● **STORED DATA**:
☆ ☆ ☆
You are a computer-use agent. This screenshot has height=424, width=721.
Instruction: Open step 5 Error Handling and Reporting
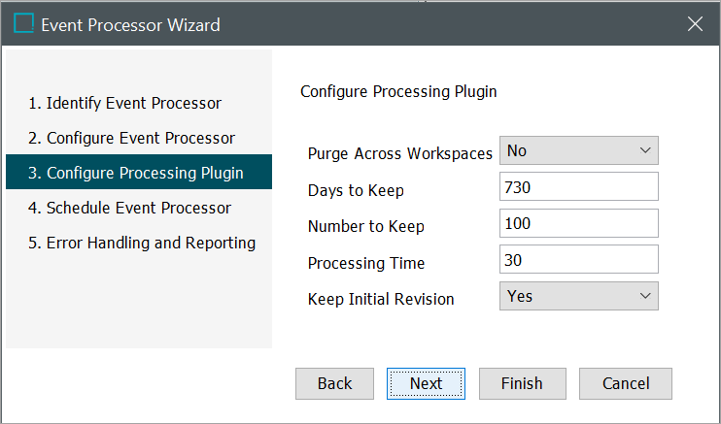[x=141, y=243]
☆ ☆ ☆
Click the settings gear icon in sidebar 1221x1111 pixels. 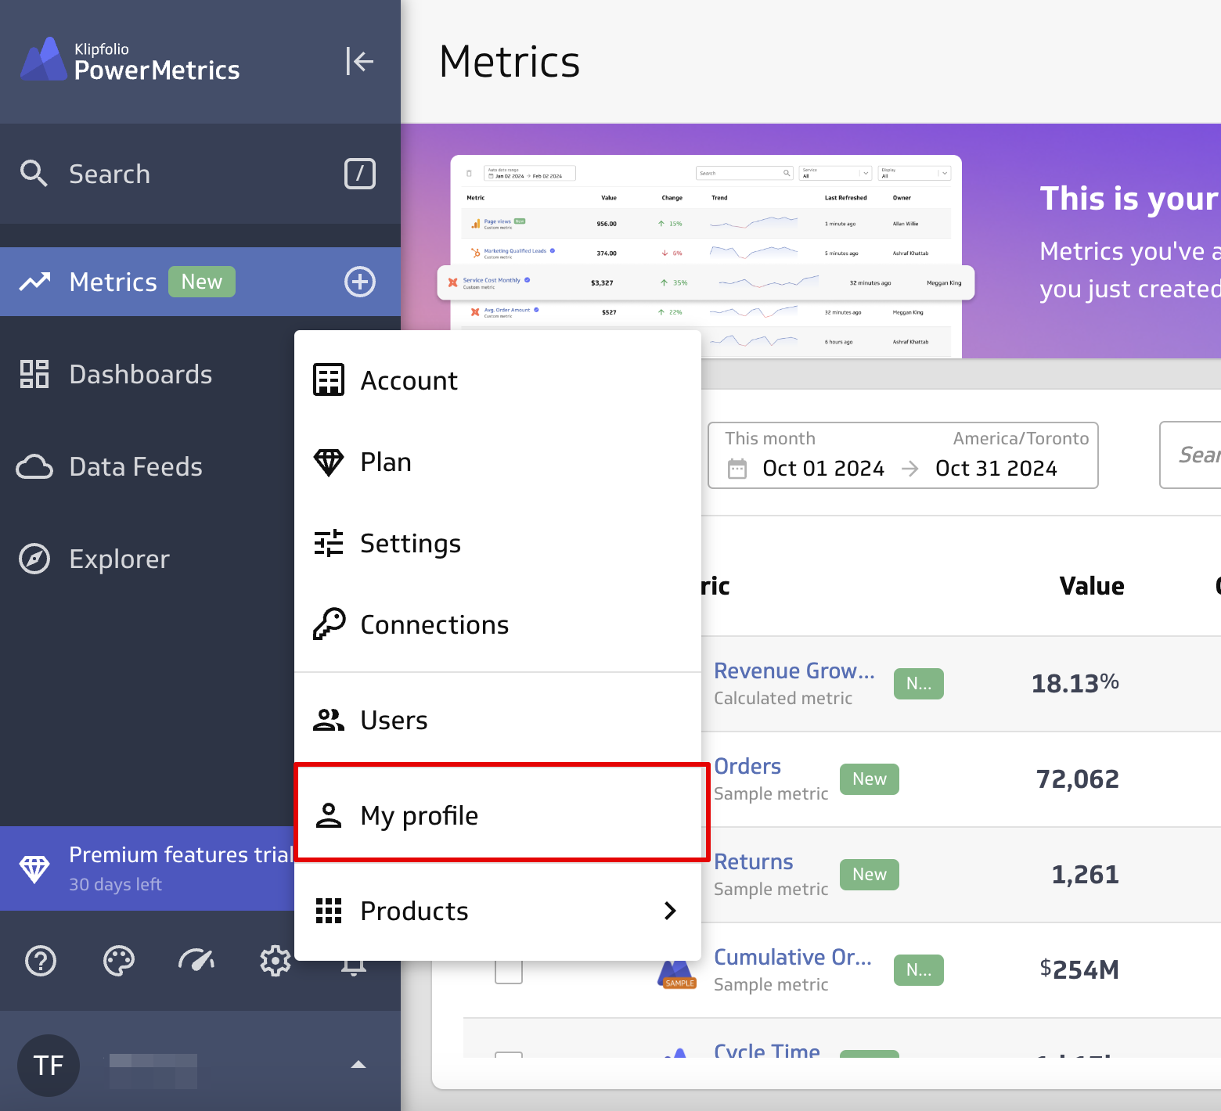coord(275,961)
☆ ☆ ☆
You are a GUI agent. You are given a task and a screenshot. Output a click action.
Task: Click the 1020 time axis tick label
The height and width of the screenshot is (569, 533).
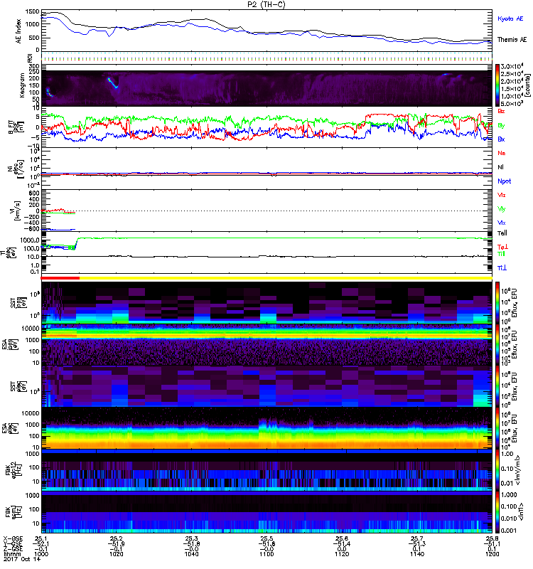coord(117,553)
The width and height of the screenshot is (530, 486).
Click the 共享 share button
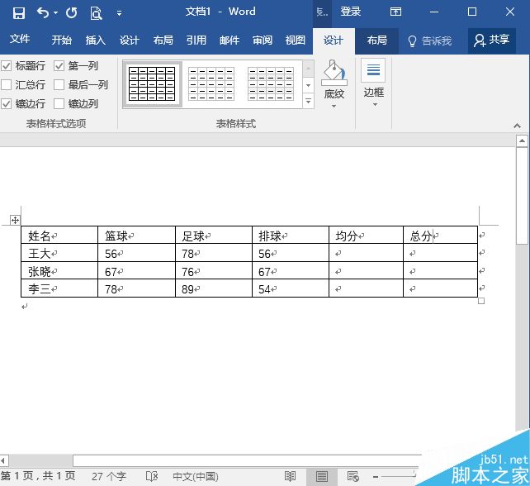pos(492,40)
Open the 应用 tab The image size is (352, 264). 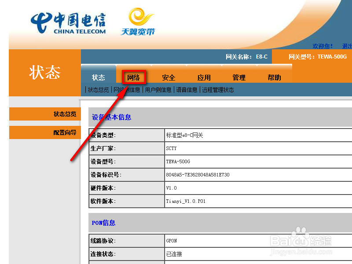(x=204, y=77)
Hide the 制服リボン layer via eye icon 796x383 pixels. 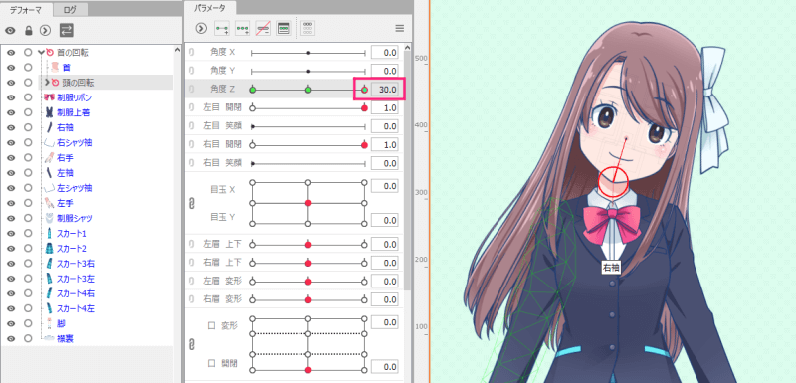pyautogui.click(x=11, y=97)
☆ ☆ ☆
● **YOUR GOAL**:
This exercise requires the lines of the entries containing the string "agent".

● **EXERCISE ANSWER**:
You are a computer-use agent. This screenshot has height=424, width=721.
You are a GUI agent. You are given a task and a screenshot. Output a click action.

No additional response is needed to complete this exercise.